Note sulle Note
di Lorenzo Angelini
La vita non è un vidoegame. Non basta arrivare vittoriosi all’ultimo livello per dire di aver vinto il gioco.
Lo stile di Max Pezzali è rimasto inalterato sin dai tempi degli 883 e di Hanno ucciso l’uomo ragno: musiche briose e coinvolgenti; linguaggio semplice, spesso gergale ma con poche digressioni nel volgare o nell’aggressivo; temi di modiche pretese, occhio puntato sulla quotidianità, sulla sua banale routine e sulle piccole-grandi manie che la contrassegnano; il tutto condito da una sana dose di ironia che stempera ogni dramma (o lo nasconde?) e lascia più a portata di mano la felicità.
Max,però,si trova nel tempo delle scelte consapevoli e dei primi bilanci e ciò, quasi inevitabilmente, si ripercuote sulle sue canzoni in cui ora trovano spazio argomenti meno frivoli e più “adulti”. In questa Esserci (compresa nel recente Time out), ad esempio, viene fuori con prepotenza il disagio causato dall’essere giovani in un tempo in cui latitano i punti di riferimento siano essi ideologie, valori irrinunciabili o semplicemente adulti credibili. Affrontare la vita, allora, è muoversi a tentoni, è arrabattarsi per tamponare i problemi che di volta in volta si presentano, è non avere una direzione precisa e obiettivi chiari.

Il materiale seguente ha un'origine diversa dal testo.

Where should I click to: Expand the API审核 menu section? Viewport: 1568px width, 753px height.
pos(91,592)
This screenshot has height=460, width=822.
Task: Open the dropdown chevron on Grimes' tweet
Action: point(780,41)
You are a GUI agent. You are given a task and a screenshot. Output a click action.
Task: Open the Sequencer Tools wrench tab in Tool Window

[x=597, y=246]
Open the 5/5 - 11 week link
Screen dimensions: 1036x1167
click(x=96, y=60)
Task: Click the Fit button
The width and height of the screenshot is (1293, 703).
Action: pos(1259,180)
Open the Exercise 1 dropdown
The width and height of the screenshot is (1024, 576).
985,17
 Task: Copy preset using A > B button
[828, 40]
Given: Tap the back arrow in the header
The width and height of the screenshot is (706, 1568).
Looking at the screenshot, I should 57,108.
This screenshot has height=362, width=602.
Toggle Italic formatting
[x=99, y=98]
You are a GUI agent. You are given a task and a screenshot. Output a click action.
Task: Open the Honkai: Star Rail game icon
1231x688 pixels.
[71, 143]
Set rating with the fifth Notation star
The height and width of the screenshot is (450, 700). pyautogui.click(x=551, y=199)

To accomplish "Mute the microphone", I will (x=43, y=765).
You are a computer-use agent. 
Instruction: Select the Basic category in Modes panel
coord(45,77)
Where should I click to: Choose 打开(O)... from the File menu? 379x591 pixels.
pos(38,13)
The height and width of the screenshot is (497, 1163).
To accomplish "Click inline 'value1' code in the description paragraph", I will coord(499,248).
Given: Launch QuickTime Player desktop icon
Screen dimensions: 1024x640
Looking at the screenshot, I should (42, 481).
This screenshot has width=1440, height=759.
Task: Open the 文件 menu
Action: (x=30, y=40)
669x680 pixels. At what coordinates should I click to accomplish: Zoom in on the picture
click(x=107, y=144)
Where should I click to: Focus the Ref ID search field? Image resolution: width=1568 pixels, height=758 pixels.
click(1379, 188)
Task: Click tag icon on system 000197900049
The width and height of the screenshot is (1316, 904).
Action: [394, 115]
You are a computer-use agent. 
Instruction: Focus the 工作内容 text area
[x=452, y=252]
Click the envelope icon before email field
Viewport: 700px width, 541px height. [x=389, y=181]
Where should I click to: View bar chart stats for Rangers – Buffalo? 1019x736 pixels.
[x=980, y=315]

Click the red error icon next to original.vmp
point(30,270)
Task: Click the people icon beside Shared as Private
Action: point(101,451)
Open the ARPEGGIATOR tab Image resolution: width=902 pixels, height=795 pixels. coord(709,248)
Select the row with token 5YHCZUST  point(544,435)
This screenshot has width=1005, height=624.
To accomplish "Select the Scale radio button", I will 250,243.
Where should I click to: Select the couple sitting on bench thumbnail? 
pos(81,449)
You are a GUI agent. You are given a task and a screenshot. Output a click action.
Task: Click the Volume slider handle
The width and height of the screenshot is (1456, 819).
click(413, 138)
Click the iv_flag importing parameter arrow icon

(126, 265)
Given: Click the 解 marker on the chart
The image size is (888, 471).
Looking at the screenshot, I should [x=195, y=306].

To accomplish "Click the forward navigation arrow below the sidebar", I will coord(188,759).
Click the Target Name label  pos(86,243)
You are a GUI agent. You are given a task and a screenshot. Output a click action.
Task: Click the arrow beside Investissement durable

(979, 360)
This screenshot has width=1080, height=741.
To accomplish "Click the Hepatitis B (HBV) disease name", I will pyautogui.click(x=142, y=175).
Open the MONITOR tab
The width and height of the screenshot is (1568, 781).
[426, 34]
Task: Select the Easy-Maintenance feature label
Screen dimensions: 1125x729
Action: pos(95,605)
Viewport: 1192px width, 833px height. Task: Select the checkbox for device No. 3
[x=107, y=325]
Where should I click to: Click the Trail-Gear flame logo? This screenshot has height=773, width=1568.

Una fotografia sconfortante della condizione giovanile che lascerebbe l’amaro in bocca; se non ché la musica della canzone suggerisce altri punti di vista. La melodia, costruita con scarti e frequenti salti di registro nella strofa e con una linea solo un poco più ampia nel ritornello, dà al brano un’aria scanzonata e giocosa. L’arrangiamento fresco ed essenziale in cui prevalgono basso e batteria, ne mette in maggiore evidenza il ritmo incalzante. Infine l’interpretazione di Max, al solito pulita e frizzante, ce lo fa ascoltare con leggerezza.
Tutto ciò ammorbidisce notevolmente la seriosità delle parole e ce le fa leggere solo come la pacata constatazione di chi, in fondo, si sente a posto con la propria coscienza per essere riuscito, in circostanze avverse, a giocare bene le sue carte e a superare indenne le prove della vita. Senza venir meno ad una regola morale basilare: “non barare”, non ingannare se stessi e gli altri.
La vita è strana / non è cattiva ma nemmeno buona
Sicuramente conta la fortuna / e un pizzico di abilità
Il manuale / ha poche righe ed è scritto male
Non spiega quali procedure usare / se ci si trova in difficoltà.
Così c’è da improvvisare / stando attenti a premere
I pulsanti giusti e andare / sritto senza sbattere.
Esserci, esser qui, / è già un grande risultato.
esserci, esser qui, / senza avere mai barato.
Bisogna andare / senza sapere cosa e come fare
Sperando di riuscire ad imparare / ogni giorno qualcosa di più
Per non sbagliare / o almeno per provare a limitare
I danni ed evitare il temporale / fare di necessità virtù.
Qualche volta ci si riesce, / qualche volta invece no,
l’errore non si capisce / prima di commetterlo.
Esserci, esser qui, / è già un grande risultato.
esserci, esser qui, / senza avere mai barato.
E ci può stare, / qualcosa sarebbe potuto andare
Diversamente senza qualche errore / magari ragionandoci un po’.
Certe parole / non dette o dette troppo tardi e male
Azioni che ancora fanno soffrire / e come pietre pesano.
Si poteva fare meglio / ma anche peggio di così,
e seppur con qualche sbaglio / noi siamo bravissimi
Esserci, esser qui, / è già un grande risultato.
esserci, esser qui, / senza avere mai barato.